PROBLEM SET:
1 > In the text on the right-to-housing letter, what reason does Tim Richter give for why Canada must have a legislated right to housing? Answer in one to three sentences.
2 > Answer these questions on the text on the right-to-housing letter, one per line:
(a) In which city was the press conference held?
(b) How many organizations and prominent Canadians signed the letter?
(c) What position does Tim Richter hold?
3 > Summarize the text on the right-to-housing letter in two sentences.

EXCERPT:
At a press conference in Ottawa, advocates released an open letter to Prime Minister Trudeau signed by over 170 organizations and prominent Canadians urging him to make good on his housing commitment by enshrining “the right to housing” in upcoming National Housing Strategy legislation.
The letter was penned by Amnesty International Canada, Campaign 2000: End Child and Family Poverty in Canada, Canada Without Poverty, the Canadian Alliance to End Homelessness, housing and homelessness researcher Emily Paradis, and the Social Rights Advocacy Centre. Supported by the UN Special Rapporteur on the right to housing, the letter outlines key requirements of right to housing legislation consistent with international human rights law.
“We’ve come together to show the Prime Minister that there is broad-based support for legislated recognition of the right to housing and to offer a way forward,” said Tim Richter, President of the Canadian Alliance to End Homelessness. “Canada’s housing and homelessness crisis is the result of a failure to protect human rights. If we’re serious about fixing this crisis, then Canada must live up to our international human rights commitments and have a legislated right to housing as the foundation of our National Housing Strategy.”

Stored data:

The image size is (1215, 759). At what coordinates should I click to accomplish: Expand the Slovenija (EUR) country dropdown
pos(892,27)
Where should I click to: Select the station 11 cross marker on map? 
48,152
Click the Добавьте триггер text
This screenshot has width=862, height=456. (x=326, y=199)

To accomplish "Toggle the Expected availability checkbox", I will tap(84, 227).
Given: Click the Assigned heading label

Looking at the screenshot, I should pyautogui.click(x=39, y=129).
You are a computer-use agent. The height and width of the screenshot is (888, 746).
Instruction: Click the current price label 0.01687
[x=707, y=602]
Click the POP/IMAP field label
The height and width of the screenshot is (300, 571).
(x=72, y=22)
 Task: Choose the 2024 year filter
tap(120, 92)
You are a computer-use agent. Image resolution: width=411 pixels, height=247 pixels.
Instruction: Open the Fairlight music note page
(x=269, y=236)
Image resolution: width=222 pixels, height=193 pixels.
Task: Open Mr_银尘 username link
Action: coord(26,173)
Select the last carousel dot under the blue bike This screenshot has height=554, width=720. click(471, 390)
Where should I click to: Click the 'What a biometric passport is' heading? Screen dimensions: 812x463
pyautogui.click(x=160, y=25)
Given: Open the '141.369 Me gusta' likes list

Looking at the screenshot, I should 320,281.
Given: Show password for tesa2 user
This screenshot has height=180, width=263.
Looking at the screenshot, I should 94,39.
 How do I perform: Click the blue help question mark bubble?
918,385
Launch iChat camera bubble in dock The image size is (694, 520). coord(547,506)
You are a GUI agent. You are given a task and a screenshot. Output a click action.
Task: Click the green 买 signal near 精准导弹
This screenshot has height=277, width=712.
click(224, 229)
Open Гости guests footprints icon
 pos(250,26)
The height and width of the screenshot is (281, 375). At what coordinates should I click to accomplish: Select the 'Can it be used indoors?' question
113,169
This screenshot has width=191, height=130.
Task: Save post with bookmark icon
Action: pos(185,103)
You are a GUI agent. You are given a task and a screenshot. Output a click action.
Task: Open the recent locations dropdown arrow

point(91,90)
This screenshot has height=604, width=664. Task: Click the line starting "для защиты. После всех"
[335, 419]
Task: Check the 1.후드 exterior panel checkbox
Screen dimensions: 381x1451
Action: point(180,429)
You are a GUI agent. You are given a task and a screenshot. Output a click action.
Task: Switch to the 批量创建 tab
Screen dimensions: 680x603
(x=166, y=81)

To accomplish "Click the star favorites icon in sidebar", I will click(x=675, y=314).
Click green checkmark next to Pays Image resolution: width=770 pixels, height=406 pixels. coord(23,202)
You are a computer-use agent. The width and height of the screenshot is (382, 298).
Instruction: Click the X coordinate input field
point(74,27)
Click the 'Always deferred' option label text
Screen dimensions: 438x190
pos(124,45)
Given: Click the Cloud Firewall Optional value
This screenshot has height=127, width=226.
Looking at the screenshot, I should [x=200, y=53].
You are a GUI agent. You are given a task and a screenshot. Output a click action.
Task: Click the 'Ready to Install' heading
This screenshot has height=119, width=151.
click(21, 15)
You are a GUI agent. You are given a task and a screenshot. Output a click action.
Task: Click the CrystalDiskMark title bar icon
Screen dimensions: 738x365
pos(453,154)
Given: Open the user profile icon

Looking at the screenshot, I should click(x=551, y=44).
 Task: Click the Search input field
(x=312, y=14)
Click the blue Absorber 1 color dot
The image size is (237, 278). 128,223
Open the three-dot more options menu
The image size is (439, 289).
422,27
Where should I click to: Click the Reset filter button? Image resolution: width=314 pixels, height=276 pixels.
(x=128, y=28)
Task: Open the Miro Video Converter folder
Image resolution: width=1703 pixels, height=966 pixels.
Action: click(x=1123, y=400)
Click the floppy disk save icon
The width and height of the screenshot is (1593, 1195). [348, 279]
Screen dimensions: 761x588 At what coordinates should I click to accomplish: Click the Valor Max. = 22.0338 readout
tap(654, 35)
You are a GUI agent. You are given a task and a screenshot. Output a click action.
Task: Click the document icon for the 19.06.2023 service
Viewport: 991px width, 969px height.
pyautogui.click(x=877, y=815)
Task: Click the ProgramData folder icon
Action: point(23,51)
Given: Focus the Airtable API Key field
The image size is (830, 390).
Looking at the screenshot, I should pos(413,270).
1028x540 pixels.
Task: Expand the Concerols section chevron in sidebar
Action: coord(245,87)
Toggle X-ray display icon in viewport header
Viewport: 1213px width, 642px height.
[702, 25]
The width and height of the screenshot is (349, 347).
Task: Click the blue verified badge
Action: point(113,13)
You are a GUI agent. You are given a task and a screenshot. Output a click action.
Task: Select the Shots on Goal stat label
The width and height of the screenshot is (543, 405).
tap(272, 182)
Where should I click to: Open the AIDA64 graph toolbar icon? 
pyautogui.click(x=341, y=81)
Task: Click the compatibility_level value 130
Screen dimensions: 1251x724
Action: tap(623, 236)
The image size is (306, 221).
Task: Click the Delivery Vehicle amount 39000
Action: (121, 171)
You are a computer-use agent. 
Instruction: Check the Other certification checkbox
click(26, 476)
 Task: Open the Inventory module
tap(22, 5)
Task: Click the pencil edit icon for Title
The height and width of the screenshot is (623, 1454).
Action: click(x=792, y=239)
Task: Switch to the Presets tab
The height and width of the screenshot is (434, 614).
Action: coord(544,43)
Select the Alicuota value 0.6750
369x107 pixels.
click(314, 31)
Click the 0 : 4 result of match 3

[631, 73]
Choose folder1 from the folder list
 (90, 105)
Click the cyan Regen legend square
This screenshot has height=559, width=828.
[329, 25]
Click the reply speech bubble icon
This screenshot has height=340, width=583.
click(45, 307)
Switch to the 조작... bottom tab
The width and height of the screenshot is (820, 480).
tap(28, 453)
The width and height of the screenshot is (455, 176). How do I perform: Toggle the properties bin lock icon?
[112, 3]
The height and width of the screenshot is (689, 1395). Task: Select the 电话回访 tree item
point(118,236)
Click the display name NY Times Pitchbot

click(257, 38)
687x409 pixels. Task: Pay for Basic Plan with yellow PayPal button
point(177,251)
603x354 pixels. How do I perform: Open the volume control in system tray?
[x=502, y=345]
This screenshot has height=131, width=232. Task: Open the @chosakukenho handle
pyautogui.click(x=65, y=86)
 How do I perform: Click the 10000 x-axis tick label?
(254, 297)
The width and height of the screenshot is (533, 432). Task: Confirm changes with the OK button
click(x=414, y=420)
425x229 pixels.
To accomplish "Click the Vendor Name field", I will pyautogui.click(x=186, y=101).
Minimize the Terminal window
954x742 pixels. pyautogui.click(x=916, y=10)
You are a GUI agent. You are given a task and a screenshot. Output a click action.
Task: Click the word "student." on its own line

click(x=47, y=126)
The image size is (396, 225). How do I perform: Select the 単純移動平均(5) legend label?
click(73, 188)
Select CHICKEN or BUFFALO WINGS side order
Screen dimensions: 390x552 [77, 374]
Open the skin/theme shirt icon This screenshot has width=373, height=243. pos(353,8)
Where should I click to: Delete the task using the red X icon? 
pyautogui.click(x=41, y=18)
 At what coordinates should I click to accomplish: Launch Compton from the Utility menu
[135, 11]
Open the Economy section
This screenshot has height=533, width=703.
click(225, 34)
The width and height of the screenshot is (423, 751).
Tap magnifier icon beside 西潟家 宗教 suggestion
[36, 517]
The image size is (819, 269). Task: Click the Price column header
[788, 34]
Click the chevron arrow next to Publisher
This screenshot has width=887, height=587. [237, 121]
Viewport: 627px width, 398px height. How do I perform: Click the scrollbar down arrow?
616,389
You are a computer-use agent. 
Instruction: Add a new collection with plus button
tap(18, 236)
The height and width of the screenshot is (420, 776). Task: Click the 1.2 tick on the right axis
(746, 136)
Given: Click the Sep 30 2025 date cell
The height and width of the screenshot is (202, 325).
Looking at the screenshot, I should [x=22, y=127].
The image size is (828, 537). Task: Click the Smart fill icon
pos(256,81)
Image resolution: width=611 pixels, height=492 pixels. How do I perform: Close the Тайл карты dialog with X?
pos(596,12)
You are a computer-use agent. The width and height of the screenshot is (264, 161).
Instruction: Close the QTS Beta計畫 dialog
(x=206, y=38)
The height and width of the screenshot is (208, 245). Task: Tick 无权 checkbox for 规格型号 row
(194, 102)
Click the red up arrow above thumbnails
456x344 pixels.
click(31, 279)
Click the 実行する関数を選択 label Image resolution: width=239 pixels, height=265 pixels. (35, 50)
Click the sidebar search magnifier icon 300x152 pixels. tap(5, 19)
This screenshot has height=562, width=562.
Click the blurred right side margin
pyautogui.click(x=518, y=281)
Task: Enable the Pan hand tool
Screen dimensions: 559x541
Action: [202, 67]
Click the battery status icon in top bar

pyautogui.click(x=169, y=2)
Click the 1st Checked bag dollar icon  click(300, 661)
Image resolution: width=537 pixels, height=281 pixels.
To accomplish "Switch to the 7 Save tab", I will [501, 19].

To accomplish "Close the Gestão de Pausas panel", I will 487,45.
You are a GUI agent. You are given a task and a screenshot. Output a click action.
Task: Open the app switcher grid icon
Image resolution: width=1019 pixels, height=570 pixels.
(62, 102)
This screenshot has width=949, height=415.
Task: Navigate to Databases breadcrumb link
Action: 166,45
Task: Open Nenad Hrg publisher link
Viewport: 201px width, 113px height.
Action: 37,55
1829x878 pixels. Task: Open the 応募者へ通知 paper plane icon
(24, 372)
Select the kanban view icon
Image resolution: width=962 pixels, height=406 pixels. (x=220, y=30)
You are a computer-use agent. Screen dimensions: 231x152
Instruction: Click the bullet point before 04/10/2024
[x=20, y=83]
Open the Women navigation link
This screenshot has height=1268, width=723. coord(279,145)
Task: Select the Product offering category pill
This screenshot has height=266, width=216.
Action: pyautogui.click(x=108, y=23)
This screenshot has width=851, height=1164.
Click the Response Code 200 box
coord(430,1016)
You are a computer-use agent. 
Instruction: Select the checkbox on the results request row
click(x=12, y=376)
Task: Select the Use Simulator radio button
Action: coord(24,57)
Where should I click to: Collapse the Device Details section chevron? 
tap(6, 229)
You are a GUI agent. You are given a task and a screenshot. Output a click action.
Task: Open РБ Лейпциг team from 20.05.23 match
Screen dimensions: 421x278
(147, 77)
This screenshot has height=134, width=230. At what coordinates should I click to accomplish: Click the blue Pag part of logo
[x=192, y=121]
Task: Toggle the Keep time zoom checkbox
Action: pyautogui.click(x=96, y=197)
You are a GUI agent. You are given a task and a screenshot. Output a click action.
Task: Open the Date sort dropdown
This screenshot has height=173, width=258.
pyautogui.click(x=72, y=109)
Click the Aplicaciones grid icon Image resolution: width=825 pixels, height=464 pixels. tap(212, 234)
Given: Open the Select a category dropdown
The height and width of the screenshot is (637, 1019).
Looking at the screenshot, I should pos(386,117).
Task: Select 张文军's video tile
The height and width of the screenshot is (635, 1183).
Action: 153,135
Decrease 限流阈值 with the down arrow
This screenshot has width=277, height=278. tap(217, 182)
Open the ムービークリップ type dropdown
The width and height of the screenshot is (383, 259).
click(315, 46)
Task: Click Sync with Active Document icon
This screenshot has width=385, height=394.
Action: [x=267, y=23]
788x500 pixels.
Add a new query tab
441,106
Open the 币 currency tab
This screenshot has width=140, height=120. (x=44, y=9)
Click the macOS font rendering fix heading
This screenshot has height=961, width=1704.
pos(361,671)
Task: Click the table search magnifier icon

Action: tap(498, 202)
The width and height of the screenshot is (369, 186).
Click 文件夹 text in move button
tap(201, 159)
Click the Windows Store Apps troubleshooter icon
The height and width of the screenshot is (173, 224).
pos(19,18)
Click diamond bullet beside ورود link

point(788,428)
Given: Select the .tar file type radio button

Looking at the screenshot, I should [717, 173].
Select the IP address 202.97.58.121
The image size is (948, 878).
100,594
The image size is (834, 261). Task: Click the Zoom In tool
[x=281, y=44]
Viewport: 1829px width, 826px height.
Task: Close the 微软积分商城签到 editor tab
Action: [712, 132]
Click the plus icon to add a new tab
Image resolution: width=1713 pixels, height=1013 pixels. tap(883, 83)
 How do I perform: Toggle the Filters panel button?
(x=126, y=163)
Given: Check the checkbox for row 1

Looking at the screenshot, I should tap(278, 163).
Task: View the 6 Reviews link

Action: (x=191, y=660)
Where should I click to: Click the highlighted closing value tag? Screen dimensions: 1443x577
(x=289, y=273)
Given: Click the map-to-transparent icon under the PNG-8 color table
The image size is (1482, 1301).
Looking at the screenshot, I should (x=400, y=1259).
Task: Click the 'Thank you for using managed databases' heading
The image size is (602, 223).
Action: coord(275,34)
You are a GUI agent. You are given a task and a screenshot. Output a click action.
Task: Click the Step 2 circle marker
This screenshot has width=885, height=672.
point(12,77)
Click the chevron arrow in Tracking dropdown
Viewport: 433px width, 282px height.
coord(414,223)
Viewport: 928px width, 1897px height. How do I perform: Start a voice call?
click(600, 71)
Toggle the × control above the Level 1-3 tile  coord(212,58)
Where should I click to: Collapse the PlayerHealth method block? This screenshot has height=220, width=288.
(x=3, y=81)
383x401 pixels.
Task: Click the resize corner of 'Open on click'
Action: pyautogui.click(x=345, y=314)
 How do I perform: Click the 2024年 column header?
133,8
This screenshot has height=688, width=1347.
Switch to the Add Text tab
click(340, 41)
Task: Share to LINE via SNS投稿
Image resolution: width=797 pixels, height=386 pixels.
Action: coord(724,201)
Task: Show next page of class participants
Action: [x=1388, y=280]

WRITTEN ANSWERS:
1 > Richter says Canada's housing and homelessness crisis is the result of a failure to protect human rights. Fixing it therefore requires Canada to live up to its international human rights commitments. A legislated right to housing would then serve as the foundation of the National Housing Strategy.

2 >
(a) Ottawa
(b) Over 170
(c) President of the Canadian Alliance to End Homelessness

3 > Advocates in Ottawa released an open letter to Prime Minister Trudeau, signed by over 170 organizations and prominent Canadians and supported by the UN Special Rapporteur on the right to housing. It urges him to enshrine the right to housing in National Housing Strategy legislation, which Tim Richter of the Canadian Alliance to End Homelessness called necessary to address a crisis rooted in a failure to protect human rights.